Il rosario fa anche parte della liturgia?

Caro don Verzini, il mese di maggio è tradizionalmente il mese del rosario, e vi è la pratica diffusa – non solo in questo mese – di recitarlo prima che inizi la messa. Anche il rosario è quindi preghiera liturgica, come le lodi o la messa?

Gentile lettore, no, il rosario non è pratica liturgica in senso stretto, e chiaramente non può essere equiparato alla preghiera della liturgia delle ore o alla celebrazione eucaristica, anche se uno dei nostri libri liturgici, il Rito delle esequie, suggerisce di mantenere questa pia pratica durante la veglia nella casa del defunto, qualora ci sia l’usanza. Quindi in qualche maniera ciò che è nato dalla pietà popolare è stato assunto dalla prassi liturgica.

Con il Vaticano II è stata ri-posta al centro della vita ecclesiale, e della preghiera comunitaria e personale, la liturgia quale “fonte e culmine” della vita cristiana. Con ciò il rosario non le si oppone, ma anzi può aiutare a entrare con più consapevolezza e con predisposizione d’animo alla contemplazione del “mistero” che celebriamo nella liturgia.

A insistere sulla bontà di questa modalità di preghiera non è solo la stessa pietà popolare, che a partire dal secondo millennio l’ha fatta sua, ma anche il magistero di tanti Pontefici: da Pio V che istituì la festa di santa Maria delle Vittorie (1572) dopo la vittoria di Lepanto attribuita all’intercessione della Vergine, a Leone XIII, Giovanni XXIII, Paolo VI e, non da ultimo, Giovanni Paolo II il quale con la lettera apostolica Rosarium Virginis Mariae (2002) non solo ci ha consegnato una ricca riflessione sul rosario ma, indicendo l’Anno del Rosario dall’ottobre 2002 all’ottobre dell’anno successivo, ha aggiunto i “Misteri della luce” a quelli tradizionali (della gioia, della gloria, del dolore) per meditare sulla vita pubblica di Gesù compresa tra battesimo e passione.

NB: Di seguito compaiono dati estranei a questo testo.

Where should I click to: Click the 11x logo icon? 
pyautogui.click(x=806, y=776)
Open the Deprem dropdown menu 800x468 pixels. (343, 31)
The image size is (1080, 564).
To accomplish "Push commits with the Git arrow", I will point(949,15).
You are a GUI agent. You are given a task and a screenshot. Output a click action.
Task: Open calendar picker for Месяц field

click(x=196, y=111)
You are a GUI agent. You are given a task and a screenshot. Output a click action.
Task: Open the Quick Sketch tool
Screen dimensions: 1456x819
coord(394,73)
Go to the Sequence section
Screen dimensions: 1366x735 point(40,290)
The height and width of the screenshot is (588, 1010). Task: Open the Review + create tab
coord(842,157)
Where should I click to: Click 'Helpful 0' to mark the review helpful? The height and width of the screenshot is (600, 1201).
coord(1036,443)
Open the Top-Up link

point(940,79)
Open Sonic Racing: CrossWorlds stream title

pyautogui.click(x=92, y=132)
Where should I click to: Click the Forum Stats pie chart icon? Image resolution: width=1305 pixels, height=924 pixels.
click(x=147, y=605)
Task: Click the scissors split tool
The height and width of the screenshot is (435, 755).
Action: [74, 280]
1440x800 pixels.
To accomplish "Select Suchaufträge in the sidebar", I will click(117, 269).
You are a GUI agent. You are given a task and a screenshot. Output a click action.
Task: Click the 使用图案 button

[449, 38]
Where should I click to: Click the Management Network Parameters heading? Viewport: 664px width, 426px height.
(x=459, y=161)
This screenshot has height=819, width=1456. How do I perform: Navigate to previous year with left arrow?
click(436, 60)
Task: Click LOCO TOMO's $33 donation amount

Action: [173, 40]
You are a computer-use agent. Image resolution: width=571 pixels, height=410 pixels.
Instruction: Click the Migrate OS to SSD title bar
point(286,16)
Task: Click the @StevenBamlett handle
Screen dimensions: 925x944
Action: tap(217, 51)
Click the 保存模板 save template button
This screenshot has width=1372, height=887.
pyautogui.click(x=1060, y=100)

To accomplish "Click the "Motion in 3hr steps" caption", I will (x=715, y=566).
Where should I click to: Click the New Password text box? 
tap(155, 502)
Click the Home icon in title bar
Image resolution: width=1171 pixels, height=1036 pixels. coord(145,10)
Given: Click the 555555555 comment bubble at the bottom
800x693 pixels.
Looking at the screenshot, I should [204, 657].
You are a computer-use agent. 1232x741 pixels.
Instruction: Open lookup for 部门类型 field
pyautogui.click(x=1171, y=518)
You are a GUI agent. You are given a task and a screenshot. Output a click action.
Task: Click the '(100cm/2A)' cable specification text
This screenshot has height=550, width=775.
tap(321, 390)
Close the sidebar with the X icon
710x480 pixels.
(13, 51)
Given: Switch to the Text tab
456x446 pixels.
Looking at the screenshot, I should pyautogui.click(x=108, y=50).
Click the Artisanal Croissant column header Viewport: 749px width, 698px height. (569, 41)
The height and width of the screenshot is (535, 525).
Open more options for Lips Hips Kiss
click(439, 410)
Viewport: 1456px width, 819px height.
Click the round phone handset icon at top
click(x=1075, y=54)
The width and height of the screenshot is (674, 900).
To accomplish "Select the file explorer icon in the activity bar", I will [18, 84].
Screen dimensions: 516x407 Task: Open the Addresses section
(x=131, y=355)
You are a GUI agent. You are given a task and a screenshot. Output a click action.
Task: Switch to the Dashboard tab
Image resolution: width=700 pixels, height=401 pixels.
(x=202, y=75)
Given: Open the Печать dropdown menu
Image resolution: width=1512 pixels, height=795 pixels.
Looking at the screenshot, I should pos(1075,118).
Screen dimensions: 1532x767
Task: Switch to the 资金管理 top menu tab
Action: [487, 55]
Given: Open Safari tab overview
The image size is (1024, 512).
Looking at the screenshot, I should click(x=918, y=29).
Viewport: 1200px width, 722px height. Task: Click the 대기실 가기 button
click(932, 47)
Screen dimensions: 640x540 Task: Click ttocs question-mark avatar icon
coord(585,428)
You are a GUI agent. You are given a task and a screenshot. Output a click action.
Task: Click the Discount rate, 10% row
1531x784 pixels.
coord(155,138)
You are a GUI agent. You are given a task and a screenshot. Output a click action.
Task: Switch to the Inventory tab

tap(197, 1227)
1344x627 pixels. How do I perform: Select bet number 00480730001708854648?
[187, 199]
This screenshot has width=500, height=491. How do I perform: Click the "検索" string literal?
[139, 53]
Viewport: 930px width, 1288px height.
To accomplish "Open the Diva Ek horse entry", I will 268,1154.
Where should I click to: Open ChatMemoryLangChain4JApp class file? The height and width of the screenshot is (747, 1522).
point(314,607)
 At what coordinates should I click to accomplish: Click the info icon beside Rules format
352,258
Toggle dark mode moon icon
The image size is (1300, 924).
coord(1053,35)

Insomma, vediamo come questa pia pratica, pur non essendo in senso stretto liturgica, è da secoli di somma importanza nella vita della Chiesa. Giovanni Paolo II la descrisse come quasi un compendio del messaggio evangelico; e in questo aiuta i cristiani non solo a chiedere l’intercessione di Maria per le necessità che vogliono presentare al Padre, ma anche a contemplare il mistero di Cristo alla scuola di Maria. Infatti chi se non la Madre ci può insegnare a metterci di fronte a Gesù? Lei che ha aiutato il Bambino di Betlemme a crescere in sapienza e grazia, può aiutare anche noi a entrare, quasi presi per mano, più intimamente nel mistero di Cristo.

Per questo la tradizione vuole che la recita ripetitiva di Padre nostro e di Ave Maria sia scandita dall’annuncio di un particolare episodio della vita del Cristo, meglio se accompagnato dalla proclamazione del brano di Vangelo di riferimento, così da meditare, riflettere, contemplare la vita di Colui che è stato ed è la nostra unica via di salvezza.